Nella Repubblica Democratica del Congo dal 4 aprile al 17 maggio di quest'anno sono stati segnalati 45 casi di persone infette dal virus Ebola, di cui 25 deceduti. Ebola non è una novità per quella nazione Africana: negli ultimi 40 anni ci sono stati nove episodi epidemici, per la maggior parte in remote aree rurali. L'anno scorso, ad esempio, tra maggio e luglio si sono avuti 8 casi con 4 decessi. Nel 2014 ci sono stati 66 casi e 49 morti.
Il virus Ebola è noto dal 1976 e per tutto questo tempo ha circolato nella zona equatoriale africana, causando circa 30 epidemie. La più grave è stata quella che ha interessato Liberia, Sierra Leone e Guinea con oltre 25.000 casi e 10.000 vittime. Nessuna epidemia precedente aveva avuto dimensioni simili. Il motivo è stato l'interessamento di grossi centri urbani, rispetto alle epidemie nelle aree rurali scarsamente popolate e quindi più facilmente controllabili. L'allarme attuale riguarda proprio questo pericolo: dalla remota zona del Bikoro, il virus ha raggiunto la città di Mbandaka con oltre un milione di abitanti.
Ebola è un virus che si ritiene sia stabilmente presente nelle popolazioni di pipistrelli equatoriali, comuni abitatori delle foreste. Il loro guano può infettare altri animali, inclusi i primati. Oltre al guano, anche la macellazione di animali infetti, pipistrelli inclusi, a scopo alimentare, può causare il passaggio del virus all'uomo tramite contatto con il sangue.
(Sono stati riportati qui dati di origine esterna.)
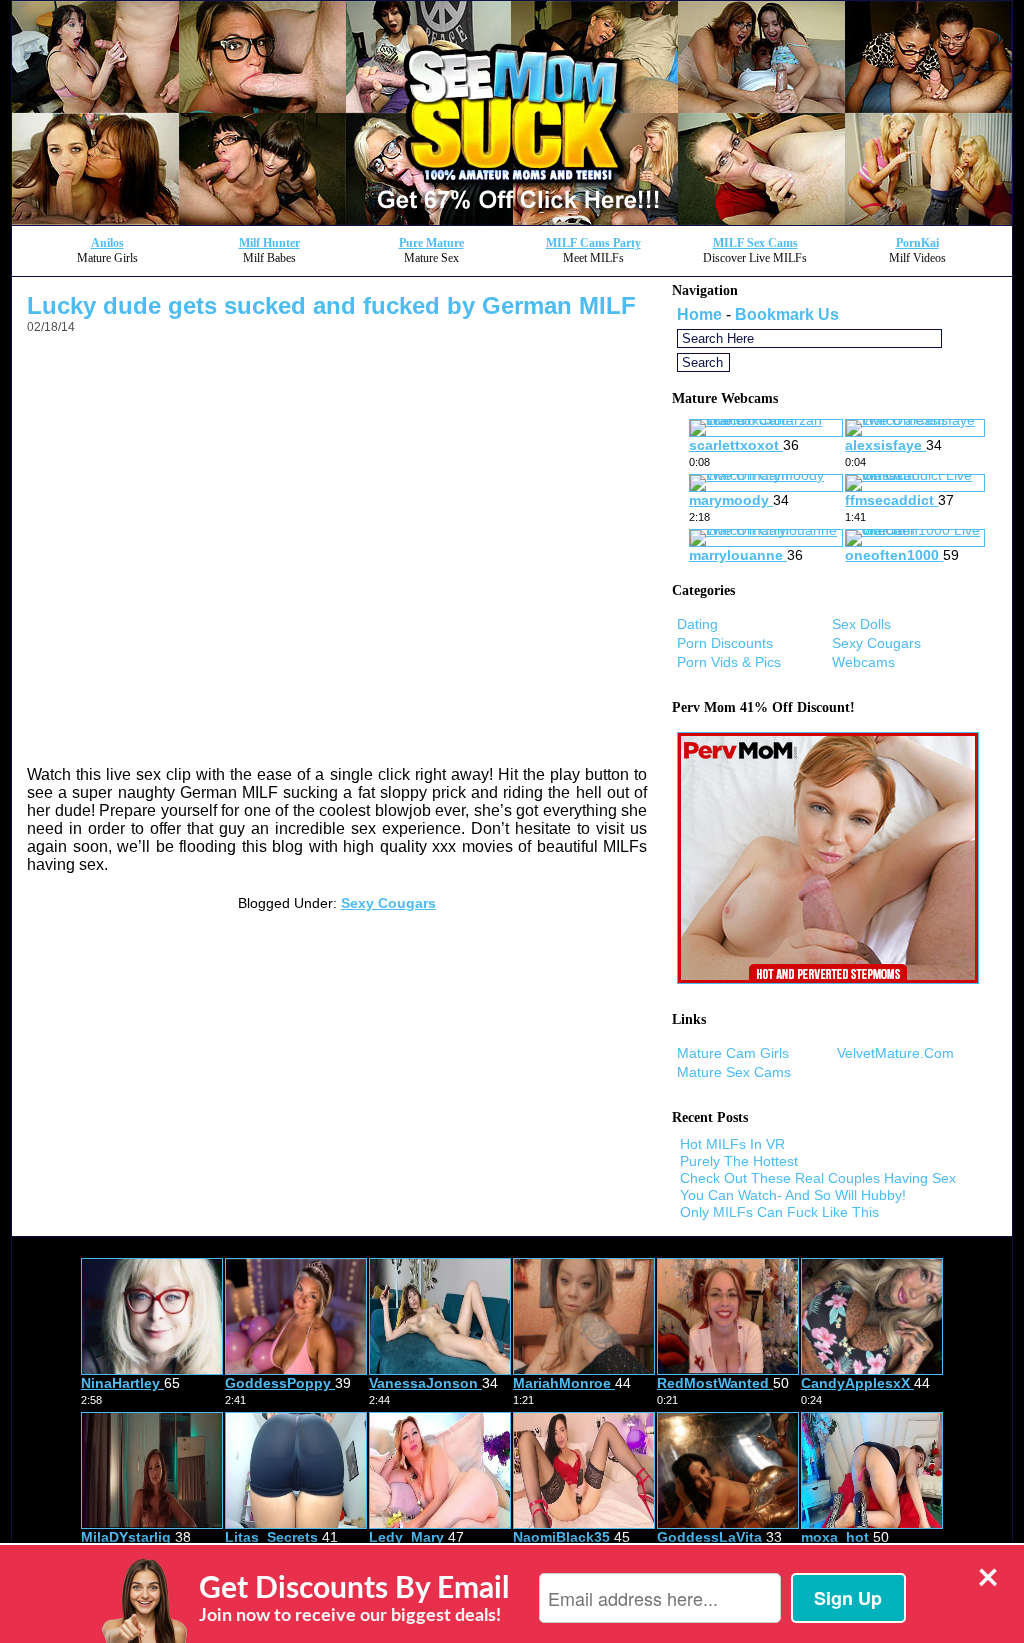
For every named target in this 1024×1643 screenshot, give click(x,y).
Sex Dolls (861, 624)
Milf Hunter (269, 243)
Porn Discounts (725, 643)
Il virus Ebola si trasmette infatti solo da un individuo in fase acuta di infezione attraverso i suoi liquidi corporei, in particolare sangue, muco e vomito. È possibile il contagio con il liquido seminale anche da una persona guarita da Ebola per alcune settimane. Ebola non si trasmette per via aerea né durante il periodo di incubazione e quindi il contagio richiede sempre un contatto diretto con un paziente altamente viremico. La fase acuta di Ebola è caratterizzata da sintomi molto forti, febbre alta, dolori muscolari, emorragie interne. Il paziente è allettato, non se ne va in giro e quindi i contagi sono sempre tra famigliari che assistono i malati in casa o tra gli operatori sanitari.
Il rischio di avere un'epidemia di Ebola importata nei nostri paesi è virtualmente nullo, come è stato ampiamente dimostrato nel corso dell'epidemia del 2014. Tuttavia per i paesi colpiti Ebola è una tragedia e ogni sforzo deve essere fatto per limitare il diffondersi del virus. L'OMS si è già mobilitata e con essa molte ONG che stanno già operando sul campo. Attualmente non esiste una cura per Ebola: il paziente o sopravvive o muore. Quello che si fa è cercare di supportarne le funzioni vitali in modo da consentire il superamento della fase critica. Compito non facile nei paesi con infrastrutture sanitarie molto fragili. La diffusione del virus si combatte anche agendo a livello culturale: i riti funebri, ad esempio, con le pratiche tradizionali di lavaggio, preparazione ed esposizione del defunto ai parenti e amici per giorni, hanno contribuito moltissimo alla diffusione del virus nell'epidemia del 2014. Ci sono però alcuni strumenti terapeutici sviluppati proprio a partire dall'ultima grande epidemia: anticorpi per immunoterapia passiva e un vaccino sperimentale, che aveva dimostrato efficacia nelle ultime fasi dell'epidemia del 2014 e le cui prime dosi sono già state inviate in Congo. Ma la configurazione del territorio e le condizioni socio-economiche di quel paese non rendono facile l'intervento. Tuttavia, ancora una volta, ogni allarmismo al di fuori dei paesi confinanti con la Repubblica Democratica del Congo, e ancor più per i paesi occidentali, è del tutto ingiustificato. Ebola è un virus confinato in una precisa area africana e tale resterà.